リタイヤメントの投資や学資の準備などで、ミューチュアル・ファンドに投資をする場合、ブローカーに対してはSales Loadや12b-1 Feeを、またファンド・マネージャーに対してはManagement Feeを、手数料として支払っていることをみてきました。インベストメントでよく使われるミューチュアル・ファンドの手数料について全4回でお届けしています。今回、3回目はファンドに対して支払うFeeについて見てみます。
これらはPurchase Fee、Redemption Fee、Exchange FeeそしてAccount Feeです。
Purchase Fee
シェアを購入するときにかかる手数料で、ファンドに支払われます。購入のときにかかる費用ということで、Front End Sales Loadと混同されることがありますが、この手数料はブローカーへの販売報酬としてではなく、シェアの売り買いをするときに発生するコストをカバーするためファンドに支払われます。
Redemption Fee
シェアを売るときにかかる手数料で、ファンドに支払われます。通常、買ってから2ヶ月とか6ヶ月以内に売ったときにかかるなどというように、期間が決まっていることが多いようです。シェアを売るときにかかる費用ということで、Back End Sales Loadと混同されることがありますが、この手数料はブローカーへの販売報酬としてではなく、シェアの売り買いをするときに発生するコストをカバーするためファンドに支払われます。
Exchange Fee
同じファンド・グループ内で、あるひとつのファンドから他のファンドに資金を移すときにかかる手数料で、ファンドに支払われます。ふつうこのFeeはあまりかかりませんし、かかる場合でも定額のようです。
Account Fee
口座の維持のための手数料で、ファンドに支払われます。銀行のチェッキング口座のように、投資額がある一定水準以下であるとかかるような場合もあります。ふつう定額です。

• 資料抜粋

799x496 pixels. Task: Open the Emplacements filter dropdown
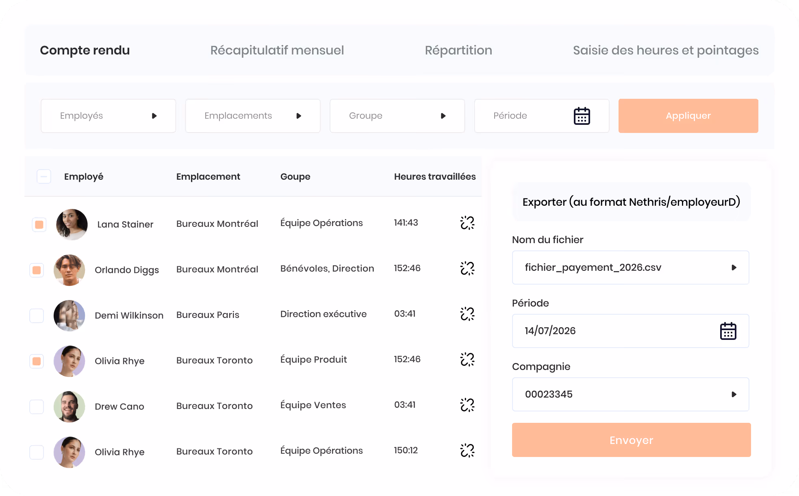[253, 116]
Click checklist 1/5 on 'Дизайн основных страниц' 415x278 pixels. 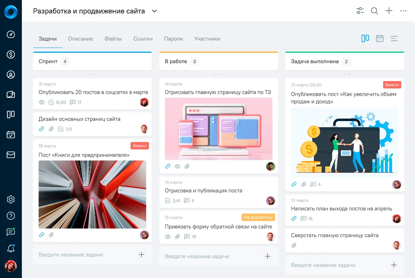point(65,129)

• 作業内容
a: ファンド手数料の本文のうち「これらはPurchase Fee、Redemption Fee、Exchange」から「もあります。ふつう定額です。」までの部分を、「チェッキング口座」を「普通預金口座」に置き換えて書き改めてください。
b: ファンド手数料の本文を、最後の文の後から書き進めてください。
資料は本文とは別の出典から取られています。

• 最終回答
a:
これらはPurchase Fee、Redemption Fee、Exchange FeeそしてAccount Feeです。
Purchase Fee
シェアを購入するときにかかる手数料で、ファンドに支払われます。購入のときにかかる費用ということで、Front End Sales Loadと混同されることがありますが、この手数料はブローカーへの販売報酬としてではなく、シェアの売り買いをするときに発生するコストをカバーするためファンドに支払われます。
Redemption Fee
シェアを売るときにかかる手数料で、ファンドに支払われます。通常、買ってから2ヶ月とか6ヶ月以内に売ったときにかかるなどというように、期間が決まっていることが多いようです。シェアを売るときにかかる費用ということで、Back End Sales Loadと混同されることがありますが、この手数料はブローカーへの販売報酬としてではなく、シェアの売り買いをするときに発生するコストをカバーするためファンドに支払われます。
Exchange Fee
同じファンド・グループ内で、あるひとつのファンドから他のファンドに資金を移すときにかかる手数料で、ファンドに支払われます。ふつうこのFeeはあまりかかりませんし、かかる場合でも定額のようです。
Account Fee
口座の維持のための手数料で、ファンドに支払われます。銀行の普通預金口座のように、投資額がある一定水準以下であるとかかるような場合もあります。ふつう定額です。

b:
ファンド投資家のために使われる手数料
これらの手数料はファンドに支払われ、ファンドの投資家のために使われます。ミューチュアル・ファンドは、ファンド・マネージャーが最適な投資媒体を選び適切なアロケーションをつくり、それを複数の投資家が共同で投資しするもので、長期的な投資を念頭においてつくられたものです。ところが、売ったり買ったりというトレードが発生すると、そのトレードに付随した費用(たとえば、売り買いのコミッションや、売値と買値の差、そのトレードによる市場価格へのインパクトなど)が発生します。また、売り買いによってポートフォリオのアロケーションがあるべきアロケーションからずれてしまうこともありますが、その場合はまた元に戻してやる作業も必要になります。
つまり、手数料をとらなければ、実際に売り買いした人ではなくて、そのミューチュアル・ファンドに投資している他の(売り買いしなかった)人たちが、その費用を間接的に負担することになります。この不公平を防ぐために、売り買いをした人自身から当該費用を徴収しようというのが、これらのPurchase、Exchange、およびRedemption Feeです。売り買いにより発生する費用は、(売り買いコミッションが高い)特殊な投資媒体に投資しているファンドや(ひとりの投資家の売り買いの、全体への影響が相対的に大きくなる)規模の小さいファンドのほうが高くつきます。Vanguardのような低コスト趣向の「良心的な」投資会社などだと、特殊ファンドや小さいファンドにはこれらの手数料が設定してありますが、大きなよりオーソドックスなファンドにはこれらの手数料の設定がないようです。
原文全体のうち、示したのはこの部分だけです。